Molecular Imaging of Atherosclerotic Plaques Targeted to Oxidized LDL Receptor LOX-1 by SPECT/CT and Magnetic Resonance

Abstract

Background— The oxidized low-density lipoprotein receptor (LDLR) LOX-1 plays a crucial role in atherosclerosis. We sought to detect and assess atherosclerotic plaque in vivo by using single-photon emission computed tomography/computed tomography and magnetic resonance imaging and a molecular probe targeted at LOX-1. Methods and Results— Apolipoprotein E −/− mice fed a Western diet and LDLR −/− and LDLR −/− /LOX-1 −/− mice fed an atherogenic diet were used. Imaging probes consisted of liposomes decorated with anti–LOX-1 antibodies or nonspecific immunoglobulin G, 111 indium or gadolinium, and 1,1′-dioctadecyl-3,3,3′,3′-tetramethylindocarbocyanine fluorescence markers. In vivo imaging was performed 24 hours after intravenous injection (150 μL) of LOX-1 or nonspecific immunoglobulin G probes labeled with either 111 indium (600 μCi) or gadolinium (0.075 mmol/kg), followed by aortic excision for phosphor imaging and Sudan IV staining, or fluorescence imaging and hematoxylin/eosin staining. The LOX-1 probe also colocalized with specific cell types, apoptosis, and matrix metalloproteinase-9 expression in frozen aortic sections. Single-photon emission computed tomography/computed tomography imaging of the LOX-1 probe showed aortic arch “hot spots” in apolipoprotein E −/− mice (n=8), confirmed by phosphor imaging. Magnetic resonance imaging showed significant Gd enhancement in atherosclerotic plaques in LDLR −/− mice with the LOX-1 (n=7) but not with the nonspecific immunoglobulin G (n=5) probe. No signal enhancement was observed in LDLR −/− /LOX-1 −/− mice injected with the LOX-1 probe (n=5). These results were confirmed by ex vivo fluorescence imaging.
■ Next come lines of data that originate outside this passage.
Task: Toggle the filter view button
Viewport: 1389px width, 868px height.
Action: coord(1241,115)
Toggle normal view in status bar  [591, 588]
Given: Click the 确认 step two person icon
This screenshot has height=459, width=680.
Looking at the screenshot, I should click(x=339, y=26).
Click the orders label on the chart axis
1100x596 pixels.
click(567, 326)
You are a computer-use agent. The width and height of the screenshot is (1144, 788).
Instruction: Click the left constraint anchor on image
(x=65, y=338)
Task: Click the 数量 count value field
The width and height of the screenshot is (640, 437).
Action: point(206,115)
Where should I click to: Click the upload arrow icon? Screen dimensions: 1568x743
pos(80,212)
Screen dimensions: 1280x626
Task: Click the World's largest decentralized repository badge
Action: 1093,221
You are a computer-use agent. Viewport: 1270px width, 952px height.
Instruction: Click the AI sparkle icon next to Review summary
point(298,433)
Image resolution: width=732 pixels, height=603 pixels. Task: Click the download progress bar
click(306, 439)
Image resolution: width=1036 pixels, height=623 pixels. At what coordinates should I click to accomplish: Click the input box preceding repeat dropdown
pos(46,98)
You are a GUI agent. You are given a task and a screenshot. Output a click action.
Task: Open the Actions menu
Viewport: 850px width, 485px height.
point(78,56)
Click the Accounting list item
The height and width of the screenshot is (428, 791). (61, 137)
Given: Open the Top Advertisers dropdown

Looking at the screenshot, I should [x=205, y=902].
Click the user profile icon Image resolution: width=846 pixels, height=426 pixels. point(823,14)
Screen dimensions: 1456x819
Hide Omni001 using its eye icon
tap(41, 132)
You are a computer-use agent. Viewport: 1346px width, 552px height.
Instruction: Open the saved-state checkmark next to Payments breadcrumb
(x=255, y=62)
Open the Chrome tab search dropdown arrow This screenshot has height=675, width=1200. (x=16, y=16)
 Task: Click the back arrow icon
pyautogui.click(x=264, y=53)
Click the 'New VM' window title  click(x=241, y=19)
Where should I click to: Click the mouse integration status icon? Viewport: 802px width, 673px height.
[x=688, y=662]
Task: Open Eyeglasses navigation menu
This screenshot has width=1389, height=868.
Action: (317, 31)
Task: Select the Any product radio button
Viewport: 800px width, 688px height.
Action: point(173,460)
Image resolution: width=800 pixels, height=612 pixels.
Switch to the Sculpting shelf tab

The LOX-1 probe bound preferentially to the plaque shoulder, a region with vulnerable plaque features, including extensive LOX-1 expression, macrophage accumulation, apoptosis, and matrix metalloproteinase-9 expression. Conclusions— LOX-1 can be used as a target for molecular imaging of atherosclerotic plaque in vivo. Furthermore, the LOX-1 imaging signal is associated with markers of rupture-prone atherosclerotic plaque.